One accounting change added $347 million. Another delivered a year-end boost of $365 million.
Allstate's actions illustrate a broader risk to investors, policyholders and people looking for insurance. Insurers have been asking regulators to let them operate with thinner financial cushions or to pad those cushions with assets they could not otherwise count. For anyone trying to assess the companies' financial strength, the changes can cloud the picture. That could make it harder for people to make sound decisions when buying policies or annuities to protect their families.
For regulators, the insurance companies' requests can pose a dilemma. At a time of financial peril, is it better to loosen financial standards for insurers and hope they pull through the crisis still able to keep their promises to policyholders? Or would it be more prudent to hold insurers to existing standards, even if that forces them to take costly and painful steps to shore up their financial stability?
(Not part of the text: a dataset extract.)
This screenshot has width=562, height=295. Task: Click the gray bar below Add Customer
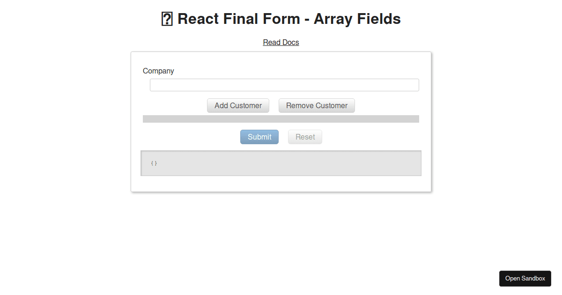(x=281, y=118)
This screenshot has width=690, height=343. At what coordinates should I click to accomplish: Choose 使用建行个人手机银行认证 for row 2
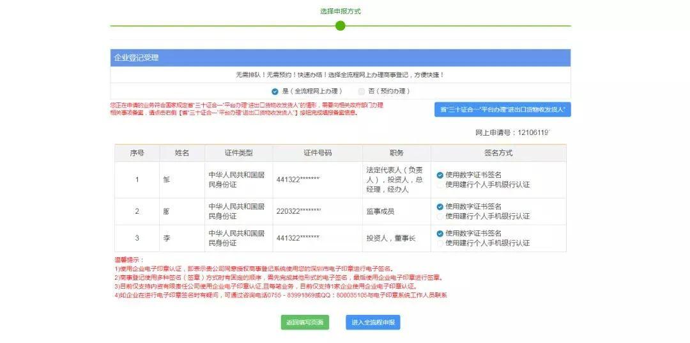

Using accounting changes to make companies look stronger can actually make them weaker. Increasing companies' reported capital could enable them to pay out more money in the form of dividends, leaving them with less money in hand to deal with unexpected problems and make good on their policies.
Late last year, a life insurance lobbying group sought emergency industry-wide relief from an array of standards governing the reserves and capital that insurers must maintain. A national committee of state regulators last week rebuffed that request. Nonetheless, companies have been pursuing special dispensations from individual states, and some are finding a sympathetic ear.
Allstate's home regulator in Illinois approved one of the company's accounting changes during the fourth quarter of last year, retroactive to Sept. 30, Allstate reported.
The company made the other change anticipating that the National Association of Insurance Commissioners would later endorse the approach, Allstate spokeswoman Maryellen Thielen said. Instead, the NAIC executive committee rejected the proposal on Jan. 29, leaving the question for individual states to resolve, Thielen said in an e-mail.
In a Jan. 29 conference call with investment analysts, Allstate executives said they already had regulators' blessing.
"They look at it favorably because it's indicative of the strength of the company," Allstate Controller Samuel Pilch said when an analyst asked about the approximately $700 million of capital the company generated through accounting changes.
"I think, as Sam said, regulators are involved in it and aware of it and approve it," Allstate Chairman and chief executive Thomas J. Wilson added, according to a transcript of the call.